LISTED ENTRIES:
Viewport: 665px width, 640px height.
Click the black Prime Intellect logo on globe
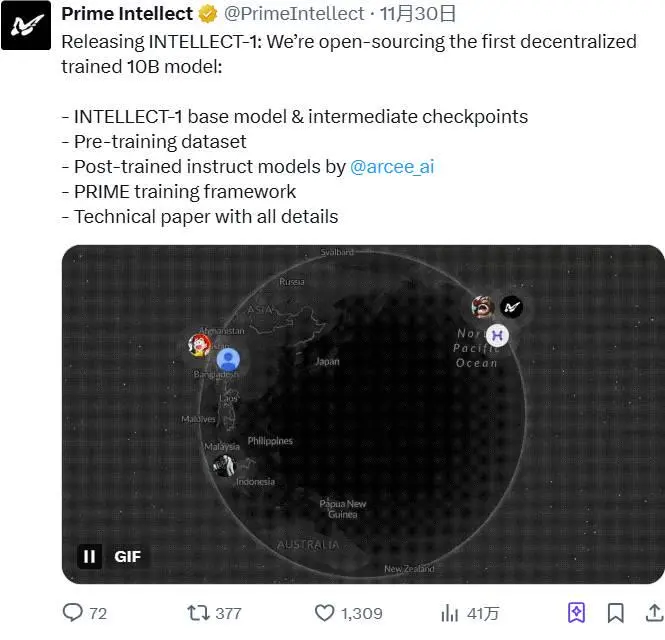point(511,307)
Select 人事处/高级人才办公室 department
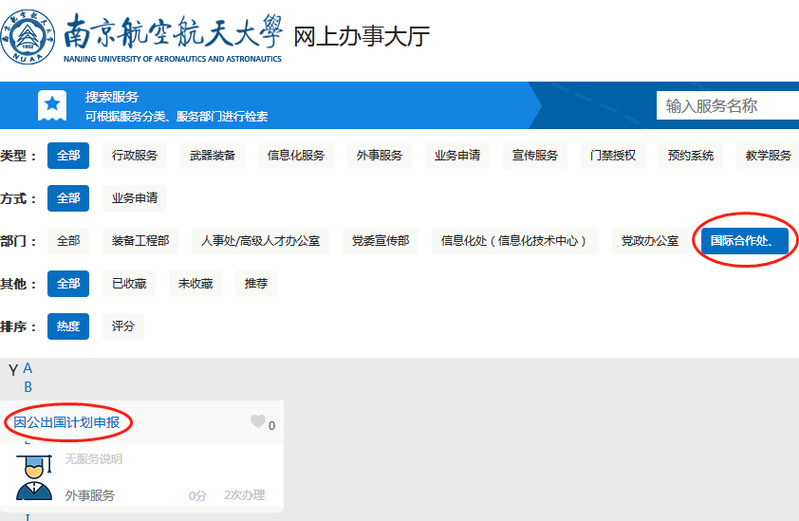The image size is (799, 521). pyautogui.click(x=260, y=241)
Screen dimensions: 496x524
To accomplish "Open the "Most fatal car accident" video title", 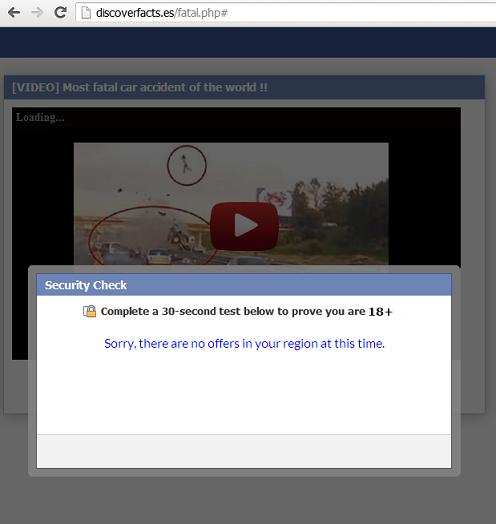I will [140, 87].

PROBLEM DESCRIPTION:
Can you rewrite the lines, from the first one up to and including the line with "The image size", as a Markdown table with columns Row and Line, skipping blank lines and leaving out the pictures?

EXERCISE SOLUTION:
| Row | Line |
|---|---|
| 1 | Viewport: 665px width, 640px height. |
| 2 | Click the black Prime Intellect logo on globe |
| 3 | point(511,307) |
| 4 | Select 人事处/高级人才办公室 department |
| 5 | The image size is (799, 521). pyautogui.click(x=260, y=241) |